Он запнулся, пристально глядя на Мишеля.

— До того, как вы…

— До того, как мне удастся придумать какую-нибудь практическую идею.

— В области промышленности, — разочарованно проронил Мишель.

— Нет, сын мой, — отеческим тоном промолвил Кенсоннас. — В области музыки!

— Музыки?

— Тише, не спрашивайте меня, это тайна, я ведь хочу, чтобы моя идея стала сюрпризом века! Не смейтесь, в наше время смех наказывается смертной казнью, с этим не шутят!

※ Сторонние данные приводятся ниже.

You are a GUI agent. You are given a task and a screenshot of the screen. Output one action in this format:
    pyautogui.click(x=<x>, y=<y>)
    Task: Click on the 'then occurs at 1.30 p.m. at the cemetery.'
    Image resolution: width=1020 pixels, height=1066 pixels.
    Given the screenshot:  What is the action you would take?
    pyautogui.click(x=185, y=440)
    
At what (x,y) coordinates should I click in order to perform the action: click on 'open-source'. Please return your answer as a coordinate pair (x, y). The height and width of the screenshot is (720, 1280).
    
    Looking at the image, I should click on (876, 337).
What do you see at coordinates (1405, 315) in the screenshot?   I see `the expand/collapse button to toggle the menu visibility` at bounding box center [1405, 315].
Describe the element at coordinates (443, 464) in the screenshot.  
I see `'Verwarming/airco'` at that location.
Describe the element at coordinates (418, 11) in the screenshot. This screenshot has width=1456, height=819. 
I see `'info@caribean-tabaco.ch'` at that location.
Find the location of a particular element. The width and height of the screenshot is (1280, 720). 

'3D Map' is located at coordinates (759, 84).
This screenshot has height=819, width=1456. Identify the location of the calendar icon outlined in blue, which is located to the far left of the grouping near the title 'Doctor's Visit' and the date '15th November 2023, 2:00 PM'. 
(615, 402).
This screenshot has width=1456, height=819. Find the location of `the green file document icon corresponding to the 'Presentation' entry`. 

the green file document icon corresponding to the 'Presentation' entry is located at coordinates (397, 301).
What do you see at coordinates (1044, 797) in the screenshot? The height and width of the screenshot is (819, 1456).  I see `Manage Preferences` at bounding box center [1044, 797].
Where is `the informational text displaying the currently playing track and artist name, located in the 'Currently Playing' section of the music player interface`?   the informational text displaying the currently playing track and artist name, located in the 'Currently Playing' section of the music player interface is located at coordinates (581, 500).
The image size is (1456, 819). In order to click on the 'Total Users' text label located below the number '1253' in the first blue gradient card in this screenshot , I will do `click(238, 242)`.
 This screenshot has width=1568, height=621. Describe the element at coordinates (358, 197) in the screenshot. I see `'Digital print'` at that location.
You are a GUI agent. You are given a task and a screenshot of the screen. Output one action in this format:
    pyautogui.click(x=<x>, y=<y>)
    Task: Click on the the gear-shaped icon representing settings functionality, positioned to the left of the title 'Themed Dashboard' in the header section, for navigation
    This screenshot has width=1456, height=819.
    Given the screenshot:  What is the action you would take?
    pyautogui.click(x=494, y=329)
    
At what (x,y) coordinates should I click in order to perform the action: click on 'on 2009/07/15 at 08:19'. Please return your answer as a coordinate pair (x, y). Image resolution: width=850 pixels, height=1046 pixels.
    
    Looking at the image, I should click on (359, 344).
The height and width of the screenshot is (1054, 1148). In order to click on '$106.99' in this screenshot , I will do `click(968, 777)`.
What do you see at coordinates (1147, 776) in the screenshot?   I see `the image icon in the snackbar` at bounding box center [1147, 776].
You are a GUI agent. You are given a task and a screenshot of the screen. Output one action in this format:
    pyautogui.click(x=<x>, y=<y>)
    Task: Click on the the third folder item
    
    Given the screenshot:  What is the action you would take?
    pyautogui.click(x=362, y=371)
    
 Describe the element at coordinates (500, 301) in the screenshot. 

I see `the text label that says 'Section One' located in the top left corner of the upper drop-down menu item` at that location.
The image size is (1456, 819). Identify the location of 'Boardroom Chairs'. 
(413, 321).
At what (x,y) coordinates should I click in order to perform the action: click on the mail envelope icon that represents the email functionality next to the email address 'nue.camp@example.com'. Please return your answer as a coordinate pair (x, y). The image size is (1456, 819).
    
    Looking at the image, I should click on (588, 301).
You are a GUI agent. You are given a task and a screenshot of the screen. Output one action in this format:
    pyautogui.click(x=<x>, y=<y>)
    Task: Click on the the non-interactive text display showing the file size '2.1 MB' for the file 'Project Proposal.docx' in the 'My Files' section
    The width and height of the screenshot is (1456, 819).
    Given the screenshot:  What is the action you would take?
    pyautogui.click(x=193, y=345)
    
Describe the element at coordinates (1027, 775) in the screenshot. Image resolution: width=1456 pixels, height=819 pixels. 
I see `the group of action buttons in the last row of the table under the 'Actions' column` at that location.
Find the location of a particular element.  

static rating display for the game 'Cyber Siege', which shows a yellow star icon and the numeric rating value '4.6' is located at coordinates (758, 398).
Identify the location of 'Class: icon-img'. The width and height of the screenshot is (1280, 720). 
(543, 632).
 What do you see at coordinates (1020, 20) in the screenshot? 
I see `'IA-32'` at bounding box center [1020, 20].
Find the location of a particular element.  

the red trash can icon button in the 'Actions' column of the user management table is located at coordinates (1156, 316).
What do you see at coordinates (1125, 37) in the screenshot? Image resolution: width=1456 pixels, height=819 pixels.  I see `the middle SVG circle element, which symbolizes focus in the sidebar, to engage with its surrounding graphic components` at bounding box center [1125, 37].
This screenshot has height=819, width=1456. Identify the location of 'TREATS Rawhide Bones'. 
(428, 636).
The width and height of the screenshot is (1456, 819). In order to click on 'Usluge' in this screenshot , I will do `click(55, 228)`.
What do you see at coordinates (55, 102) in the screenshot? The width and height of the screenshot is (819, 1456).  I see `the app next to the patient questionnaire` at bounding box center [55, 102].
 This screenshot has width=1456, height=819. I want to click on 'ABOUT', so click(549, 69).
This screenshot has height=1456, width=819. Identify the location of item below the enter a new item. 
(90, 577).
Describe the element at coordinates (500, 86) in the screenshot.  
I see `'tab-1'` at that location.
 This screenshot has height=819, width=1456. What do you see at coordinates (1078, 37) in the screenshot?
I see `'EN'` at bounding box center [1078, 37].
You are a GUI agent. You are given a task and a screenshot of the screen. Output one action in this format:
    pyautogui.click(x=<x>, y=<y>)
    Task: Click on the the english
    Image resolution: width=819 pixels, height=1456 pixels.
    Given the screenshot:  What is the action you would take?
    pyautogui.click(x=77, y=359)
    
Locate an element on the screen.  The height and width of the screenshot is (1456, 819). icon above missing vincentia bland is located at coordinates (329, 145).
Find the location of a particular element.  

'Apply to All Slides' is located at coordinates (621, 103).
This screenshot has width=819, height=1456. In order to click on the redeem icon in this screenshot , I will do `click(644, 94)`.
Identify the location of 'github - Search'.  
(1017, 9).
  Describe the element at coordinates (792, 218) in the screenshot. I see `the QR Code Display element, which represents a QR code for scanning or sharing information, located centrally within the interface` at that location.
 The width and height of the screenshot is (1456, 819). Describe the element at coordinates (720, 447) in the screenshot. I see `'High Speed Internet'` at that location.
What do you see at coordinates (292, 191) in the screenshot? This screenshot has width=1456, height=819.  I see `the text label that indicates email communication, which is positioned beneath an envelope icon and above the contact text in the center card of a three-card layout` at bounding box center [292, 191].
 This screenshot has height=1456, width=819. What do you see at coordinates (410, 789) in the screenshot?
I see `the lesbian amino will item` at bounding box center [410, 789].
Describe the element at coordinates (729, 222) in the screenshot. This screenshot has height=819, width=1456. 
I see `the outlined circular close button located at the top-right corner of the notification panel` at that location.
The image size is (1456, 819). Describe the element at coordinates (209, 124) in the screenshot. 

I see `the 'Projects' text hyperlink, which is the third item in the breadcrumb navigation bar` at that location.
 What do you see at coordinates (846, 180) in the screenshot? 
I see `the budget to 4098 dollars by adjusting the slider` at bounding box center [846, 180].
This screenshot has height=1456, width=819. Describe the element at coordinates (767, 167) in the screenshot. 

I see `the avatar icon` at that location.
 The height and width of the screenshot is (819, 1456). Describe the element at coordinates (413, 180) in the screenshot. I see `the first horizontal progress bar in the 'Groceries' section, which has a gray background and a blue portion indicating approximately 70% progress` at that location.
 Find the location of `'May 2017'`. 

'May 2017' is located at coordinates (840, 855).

— Сюрпризом века, — машинально повторял юноша.

— Таков мой девиз, — подтвердил Кенсоннас. — Если наш век нельзя очаровать, то надо хотя бы удивить его! Как и вы, я запоздал родиться ровно на сто лет, так делайте, как я, работайте, зарабатывайте себе на хлеб, раз нужно удовлетворить эту отвратительную потребность — кормиться. Если хотите, я научу вас уверенности в себе. Вот уже пятнадцать лет, как я недокармливаю сидящую во мне личность, и мне понадобилось иметь хорошие зубы, чтобы разгрызть все, что судьба подбрасывала мне на язык, но, хорошенько работая челюстями, с этим можно управиться! К счастью, мне удалось приобрести нечто вроде профессии: как говорят, у меня красивый почерк. Черт возьми, а если бы я потерял руку, что бы я делал? Ни фортепьяно, ни Главной Книги! Да ладно, со временем можно было бы научиться играть ногами. Да, да! Я это всерьез, вот уж что могло бы удивить наш век.